Exercise ▸ Taking the line that contains "Given: Open the マニュアル sidebar link" as the start and the last line of the data as the end, repeat exactly every line in that span, but no pictures.

Excerpted records ▸
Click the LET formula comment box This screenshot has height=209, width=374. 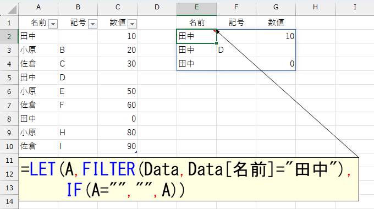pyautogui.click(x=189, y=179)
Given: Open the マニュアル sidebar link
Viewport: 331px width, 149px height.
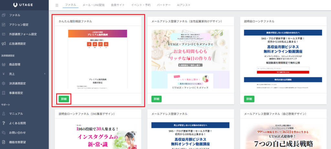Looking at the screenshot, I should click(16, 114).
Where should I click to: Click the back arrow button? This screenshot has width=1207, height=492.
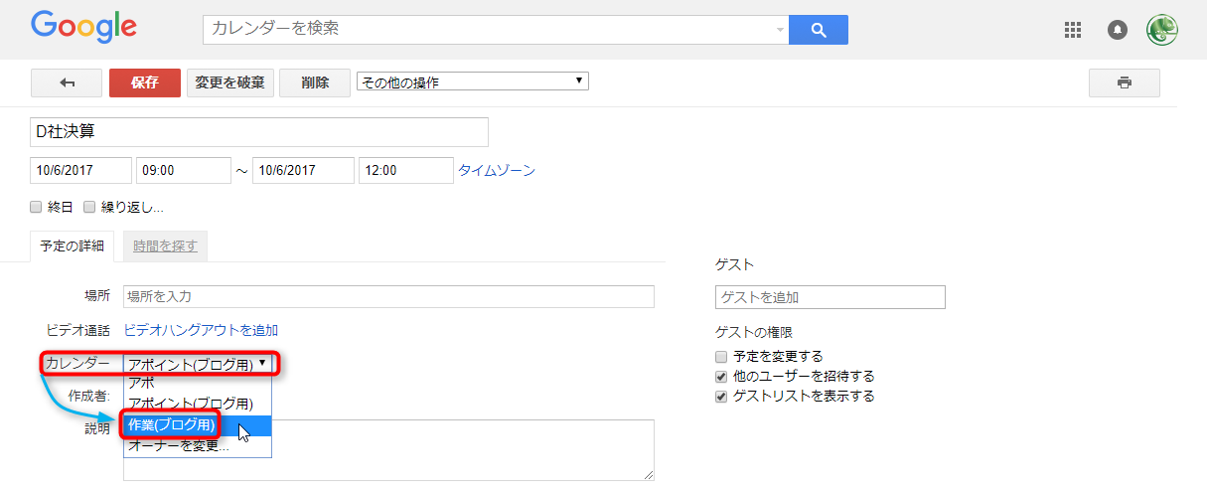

Answer space ▸
Given: Open the マニュアル sidebar link
Viewport: 331px width, 149px height.
Looking at the screenshot, I should click(16, 114).
Where should I click to: Click the back arrow button? This screenshot has width=1207, height=492.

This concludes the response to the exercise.